Governments with strong financial and economic muscles are at an advantage in mounting a robust response without having to rely on external financing or aid. That advantage comes with practising robust financial stewardship and developing sustainable and inclusive economies. Financial stewardship lies in sustainably acquiring, prudently allocating, and fairly distributing public funds. Attractive and competitive markets create jobs and economic opportunities that are more resilient to shocks, while generating financial resources for governments. In a highly globalised world, a country’s global influence and reputation

expands the scope for cross-border trade, capital, and opportunities. These characteristics are reflected in the Chandler Good Government Index’s (CGGI) pillars of Financial Stewardship (Pillar 4), Attractive Marketplace (Pillar 5), and Global Influence & Reputation (Pillar 6).

In responding to crises, governments have a suite of demand-side and supply-side fiscal and monetary policy levers as well as risk management tools at their disposal. Governments can impact the economy through the scale and structure of government spending, changing the level and types of taxes, and government borrowing. On the other hand, central banks can indirectly target economic activity by influencing the money supply in an economy through interest rate adjustments, bank reserve requirements, as well as buying and selling government securities and foreign exchange.

Fiscal Policy Levers

In the thick of a crisis, urgent fiscal measures are often needed to keep households and businesses afloat and protect jobs. When the spread of COVID-19 infections prompted restrictions and lockdowns, most countries implemented some form of cash transfers, although the scale differed. The US federal government sent out unprecedented stimulus cheques totalling USD 931 billion to 165 million Americans—about half the population. In Liberia, where half of the population lives below the national poverty line, less than 15,000 households, about 1.3% of the population, received emergency cash transfers. On the other hand, wealthy countries such as Belgium and Sweden with well-developed social safety nets, provided few pandemic-related cash handouts. Many governments injected wage subsidies to stem job losses. The Australian government implemented one of the largest labour market interventions in its history – the AUD 130 billion (USD 87 billion) “JobKeeper Payment” wage subsidy scheme for affected businesses. It also provided loans and grants to businesses, enhanced tax concessions and deferred tax payments, and loan guarantees to help SMEs with cash flow.

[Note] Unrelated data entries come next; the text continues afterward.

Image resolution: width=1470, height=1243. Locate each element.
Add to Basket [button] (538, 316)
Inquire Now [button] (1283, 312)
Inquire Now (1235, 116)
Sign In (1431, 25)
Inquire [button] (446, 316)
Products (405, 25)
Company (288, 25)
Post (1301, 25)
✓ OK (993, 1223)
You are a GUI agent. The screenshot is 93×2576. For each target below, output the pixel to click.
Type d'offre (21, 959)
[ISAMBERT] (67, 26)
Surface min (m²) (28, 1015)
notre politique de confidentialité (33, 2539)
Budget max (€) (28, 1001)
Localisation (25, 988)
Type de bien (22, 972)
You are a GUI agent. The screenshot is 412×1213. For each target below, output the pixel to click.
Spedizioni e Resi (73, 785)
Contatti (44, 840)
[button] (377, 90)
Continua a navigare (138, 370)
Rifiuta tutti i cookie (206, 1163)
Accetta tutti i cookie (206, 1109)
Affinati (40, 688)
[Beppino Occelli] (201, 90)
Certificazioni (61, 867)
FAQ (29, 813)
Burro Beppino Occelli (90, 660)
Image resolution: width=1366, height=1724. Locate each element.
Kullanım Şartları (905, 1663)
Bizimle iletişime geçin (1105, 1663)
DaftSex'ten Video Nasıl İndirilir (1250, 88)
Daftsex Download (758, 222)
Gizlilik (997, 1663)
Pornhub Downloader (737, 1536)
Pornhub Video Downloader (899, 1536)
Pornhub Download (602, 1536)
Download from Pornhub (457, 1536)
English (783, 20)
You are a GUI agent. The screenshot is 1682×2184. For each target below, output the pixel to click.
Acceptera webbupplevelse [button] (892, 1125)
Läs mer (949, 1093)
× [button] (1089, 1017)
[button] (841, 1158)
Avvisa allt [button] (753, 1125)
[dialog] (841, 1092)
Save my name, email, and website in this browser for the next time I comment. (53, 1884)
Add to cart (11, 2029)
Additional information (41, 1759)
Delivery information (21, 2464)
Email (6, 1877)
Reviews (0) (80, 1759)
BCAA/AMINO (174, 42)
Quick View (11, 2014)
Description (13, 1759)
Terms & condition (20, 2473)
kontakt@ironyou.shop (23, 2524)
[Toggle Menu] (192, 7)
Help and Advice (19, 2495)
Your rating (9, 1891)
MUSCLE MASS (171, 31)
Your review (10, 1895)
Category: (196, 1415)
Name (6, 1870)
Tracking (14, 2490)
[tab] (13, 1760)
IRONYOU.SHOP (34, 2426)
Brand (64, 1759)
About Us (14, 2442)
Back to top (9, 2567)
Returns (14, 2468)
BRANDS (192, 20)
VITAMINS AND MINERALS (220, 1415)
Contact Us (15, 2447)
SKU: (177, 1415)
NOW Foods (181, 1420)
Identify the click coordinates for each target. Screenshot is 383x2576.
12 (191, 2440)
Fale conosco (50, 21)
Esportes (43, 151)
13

The Australian government implemented the “JobKeeper Payment” wage subsidy scheme for affected businesses.

Governments can intervene through demand- and supply-side policies to stimulate the economy. In the 1980s the US implemented supply-side measures to counter prolonged stagflation—dubbed Reaganomics after the US president at the time—focused on tax cuts for individuals and businesses, decreased social spending, and deregulation such as removing price controls on oil and gas, and liberalising some industries including financial services. The US economy experienced a period of growth with lower unemployment and reduced inflation.

On the other hand, demand-side policies such as strategic public investments in areas such as education, health, digital infrastructure, and climate change can further strengthen resilience to shocks. Japan’s “Abenomics” in 2013 attempted to jolt the economy out of its long deflationary slump with a three-pronged approach combining fiscal expansion, monetary easing, and structural reform. The fiscal stimulus package included JPY 10.3 trillion (USD 105.4 billion) for public infrastructure projects, such as bridges, tunnels, and earthquake-resistant roads. While Abenomics helped to lift growth, it did not match its ambitious targets. It has, however, been credited for helping Japan to withstand subsequent economic shocks including the pandemic.

Monetary Policy Levers

This past year higher food and energy prices have driven up inflation globally, in many countries into the double digits. This erodes real incomes and squeezes living standards. The International Monetary Fund (IMF) has named taming inflation the highest priority for policymakers.3 Central banks in developing and developed economies continue to tighten monetary policy by hiking interest rates.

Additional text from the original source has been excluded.